Securely distributing and deploying large language models (LLMs) in open environments—while ensuring weight confidentiality and execution control without relying on costly encryption or private infrastructure—remains a critical challenge. Method: This paper introduces CryptoTensors, a lightweight, Safetensors-based secure model file format. Its core innovation is the first integration of tensor-level fine-grained encryption, embedded policy-driven access control, and automated key management directly within the model file, enabling lazy loading and partial deserialization. Contribution/Results: CryptoTensors achieves transparent compatibility with mainstream inference frameworks—including Hugging Face Transformers and vLLM—without requiring modifications to existing pipelines.

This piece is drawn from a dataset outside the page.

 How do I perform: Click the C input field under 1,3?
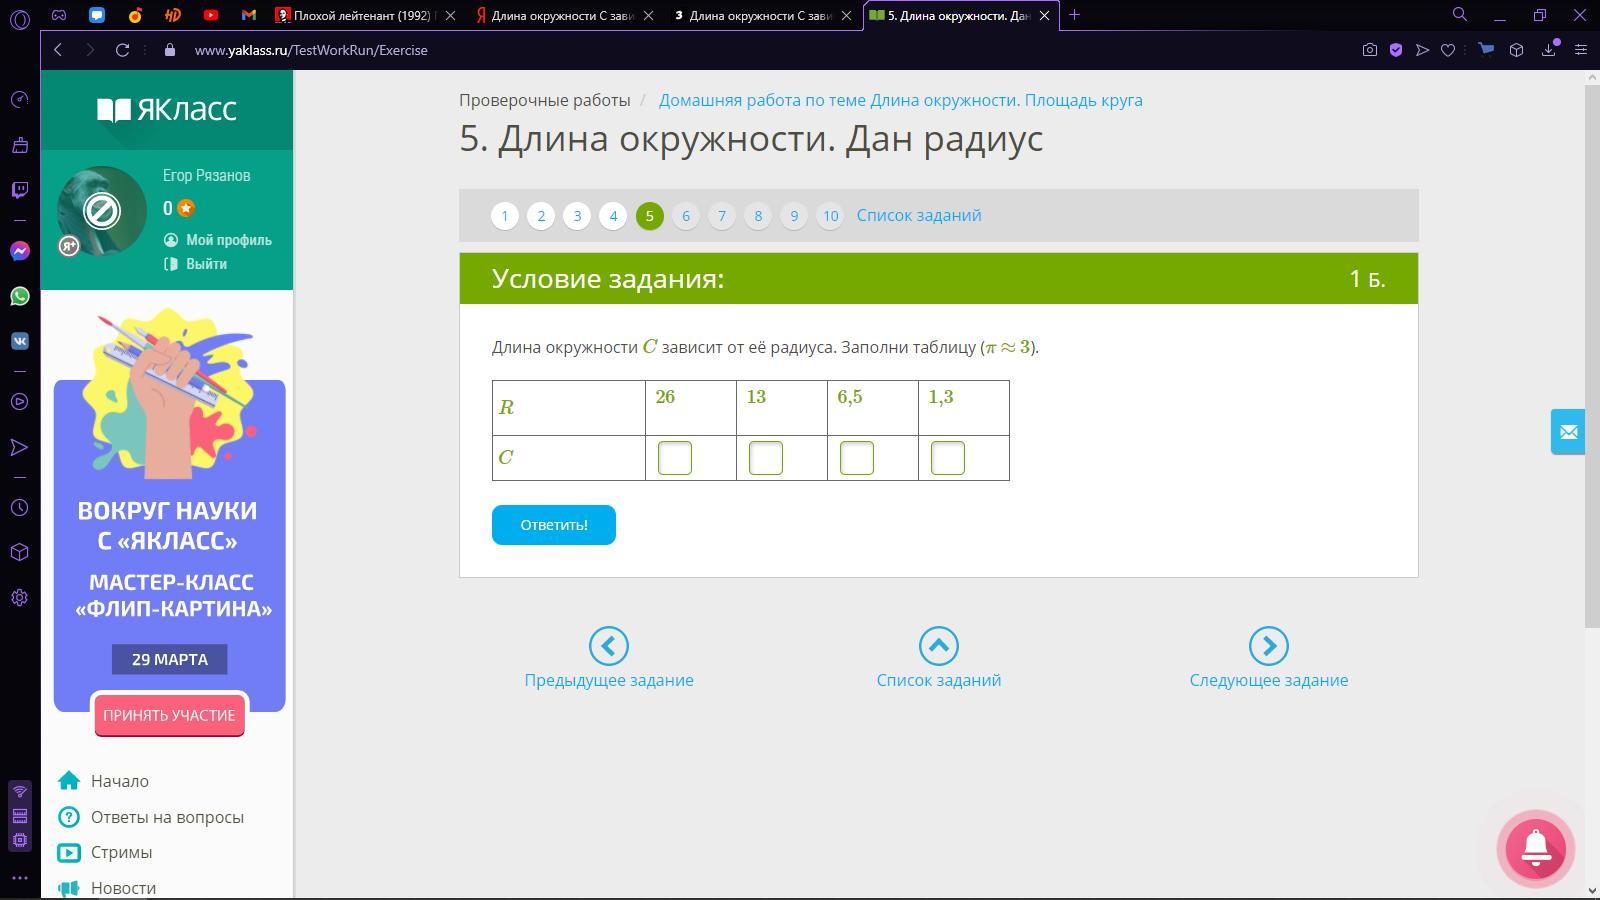[947, 458]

It delivers end-to-end secure deployment with near-zero runtime overhead, significantly enhancing both privacy guarantees and engineering practicality for LLMs in untrusted environments.

To enhance the performance of large language models (LLMs) in various domain-specific applications, sensitive data such as healthcare, law, and finance are being used to privately customize or fine-tune these models. Such privately adapted LLMs are regarded as either personal privacy assets or corporate intellectual property. Therefore, protecting model weights and maintaining strict confidentiality during deployment and distribution have become critically important. However, existing model formats and deployment frameworks provide little to no built-in support for confidentiality, access control, or secure integration with trusted hardware. Current methods for securing model deployment either rely on computationally expensive cryptographic techniques or tightly controlled private infrastructure. Although these approaches can be effective in specific scenarios, they are difficult and costly for widespread deployment. In this paper, we introduce CryptoTensors, a secure and format-compatible file structure for confidential LLM distribution. Built as an extension to the widely adopted Safetensors format, CryptoTensors incorporates tensor-level encryption and embedded access control policies, while preserving critical features such as lazy loading and partial deserialization. It enables transparent decryption and automated key management, supporting flexible licensing and secure model execution with minimal overhead. We implement a proof-of-concept library, benchmark its performance across serialization and runtime scenarios, and validate its compatibility with existing inference frameworks, including Hugging Face Transformers and vLLM. Our results highlight CryptoTensors as a light-weight, efficient, and developer-friendly solution for safeguarding LLM weights in real-world and widespread deployments.